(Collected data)
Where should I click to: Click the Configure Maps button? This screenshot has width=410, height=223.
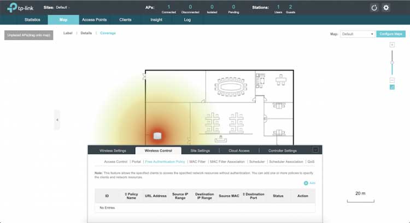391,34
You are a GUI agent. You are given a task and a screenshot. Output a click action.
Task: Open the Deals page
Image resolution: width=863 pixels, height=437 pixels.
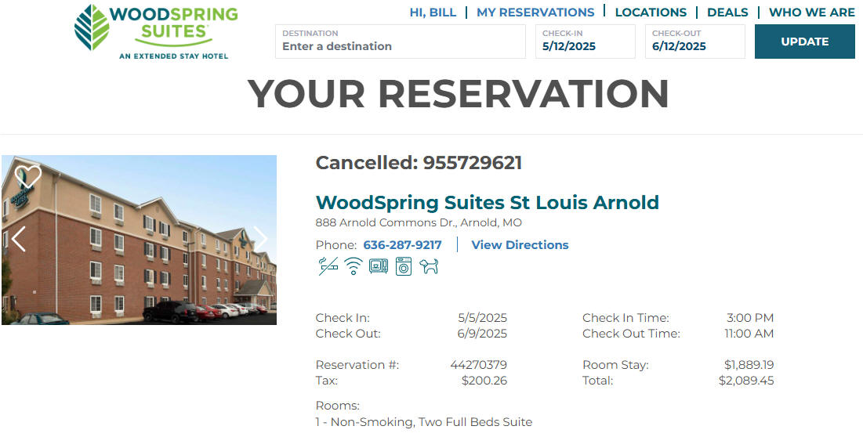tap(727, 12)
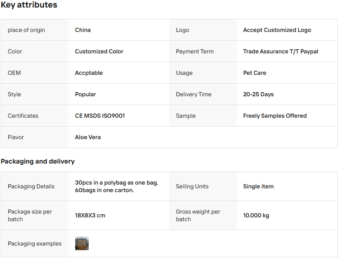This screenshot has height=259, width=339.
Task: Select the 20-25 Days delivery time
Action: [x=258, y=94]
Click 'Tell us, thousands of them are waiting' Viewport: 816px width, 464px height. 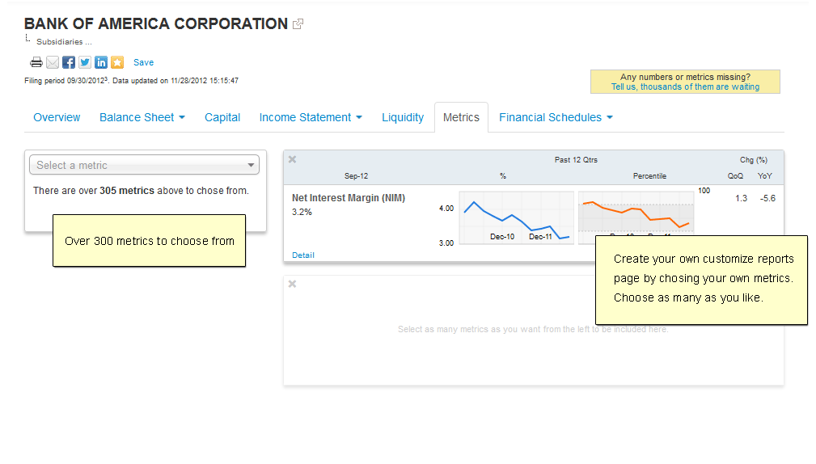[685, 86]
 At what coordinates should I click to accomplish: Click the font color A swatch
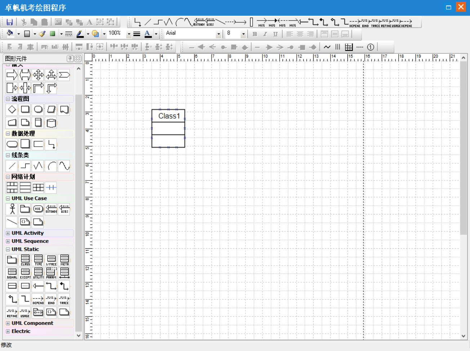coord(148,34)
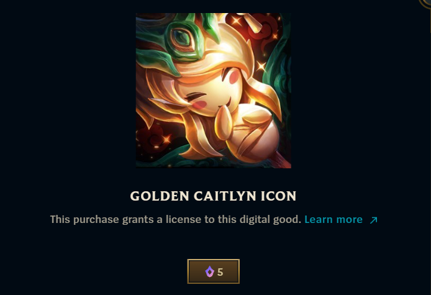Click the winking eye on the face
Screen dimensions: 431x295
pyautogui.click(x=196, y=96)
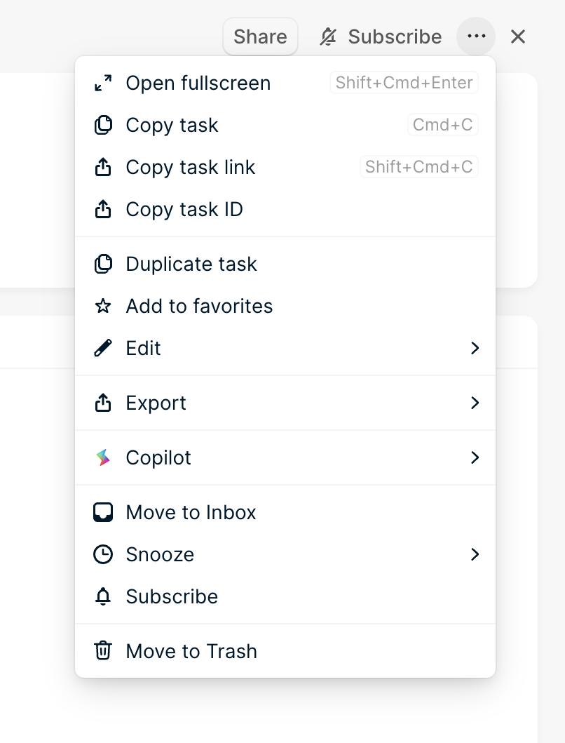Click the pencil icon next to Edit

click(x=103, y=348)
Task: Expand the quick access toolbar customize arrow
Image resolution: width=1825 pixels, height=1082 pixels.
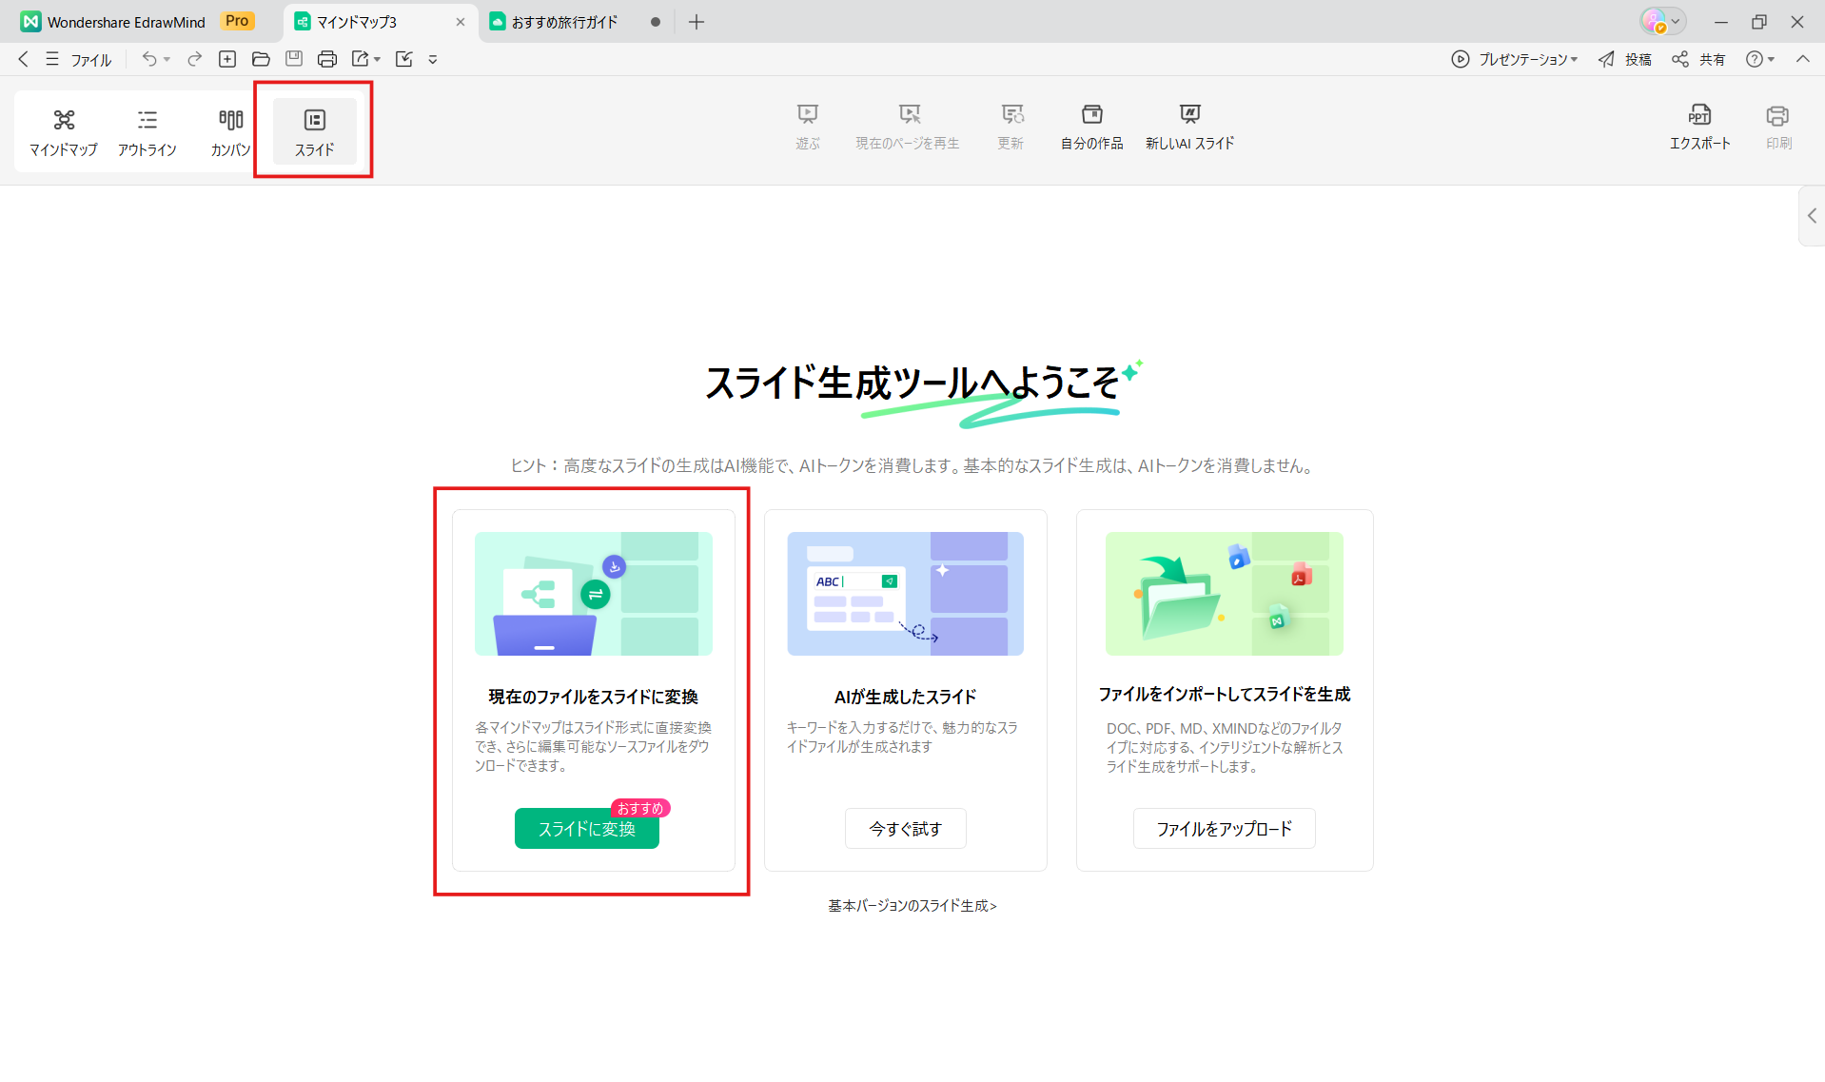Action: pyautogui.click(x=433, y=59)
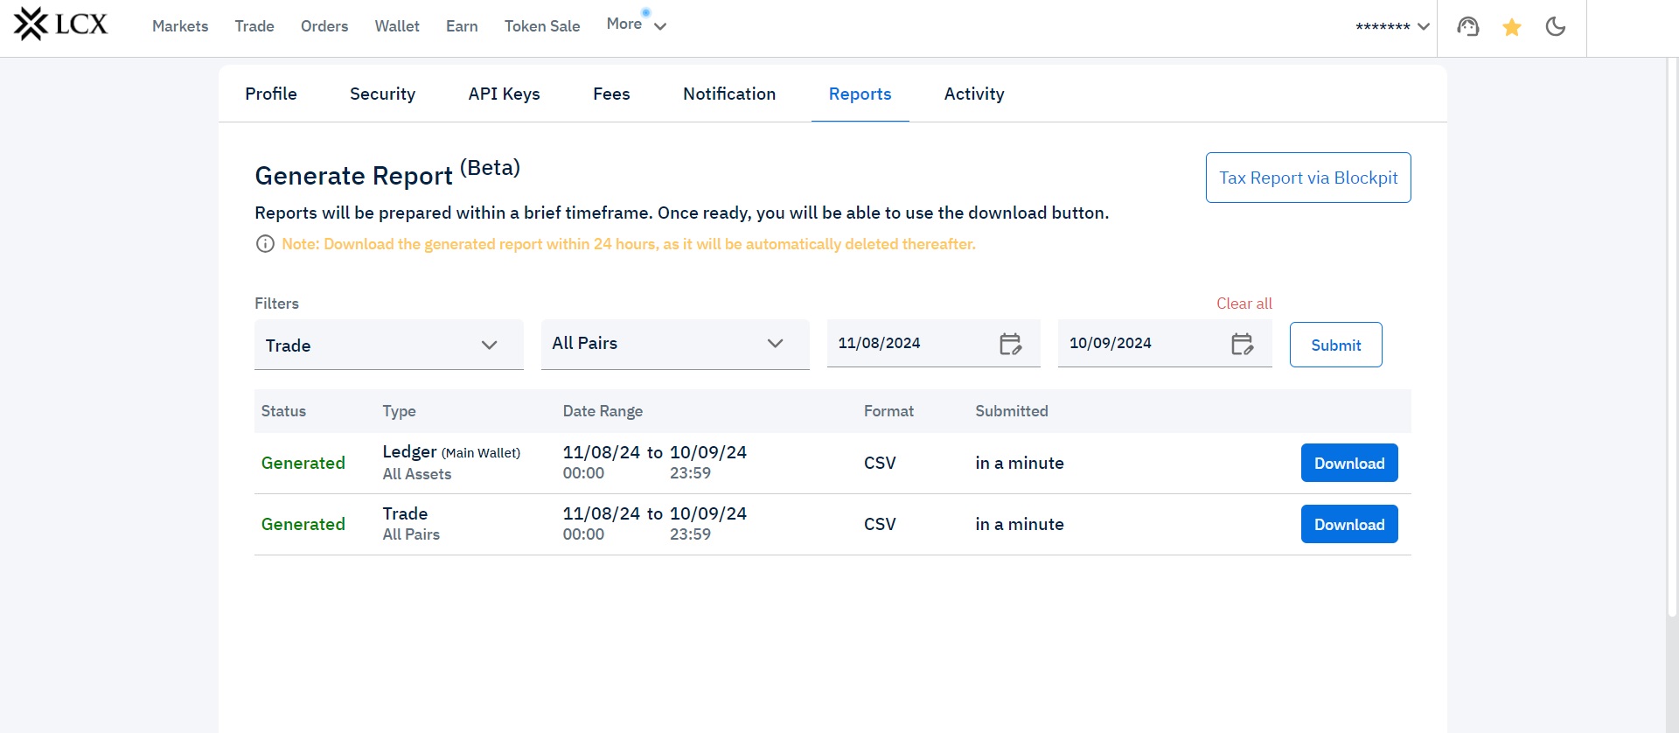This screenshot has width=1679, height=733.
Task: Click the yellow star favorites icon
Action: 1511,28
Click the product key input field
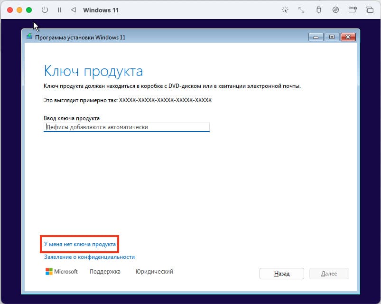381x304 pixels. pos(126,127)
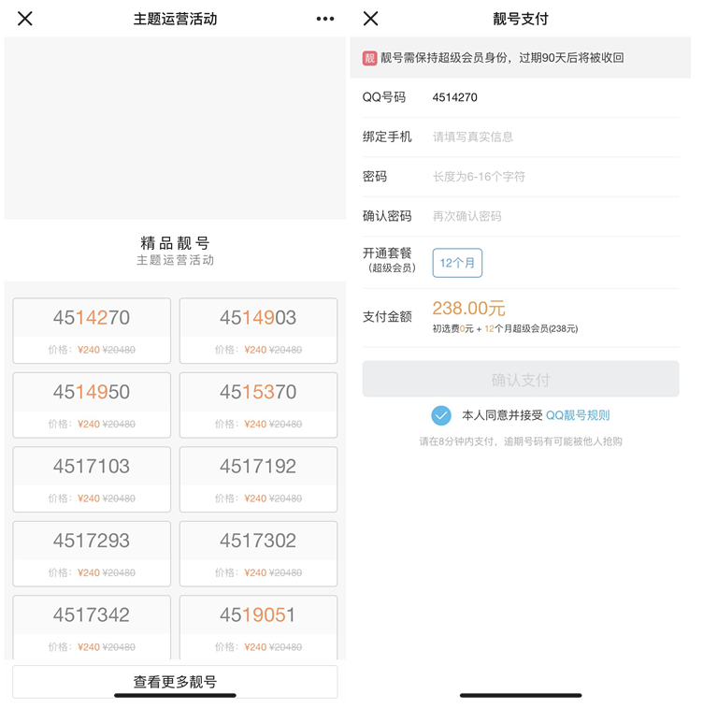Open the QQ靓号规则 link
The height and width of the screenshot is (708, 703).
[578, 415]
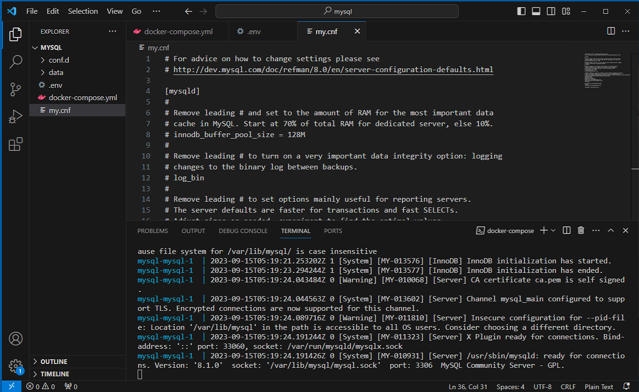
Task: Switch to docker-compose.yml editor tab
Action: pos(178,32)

* **Try it**:
Output only the stretch above from the line with "At what coordinates" through the line with "Task: Expand the", reproduced exactly. Exclude pictures.

* **Exercise output**:
 At what coordinates should I click to accomplish: Click the font color A swatch
coord(148,34)
Click the winking eye on the face
Screen dimensions: 431x295
pyautogui.click(x=196, y=96)
Click the pencil icon next to Edit

click(x=103, y=348)
Task: Expand the quick access toolbar customize arrow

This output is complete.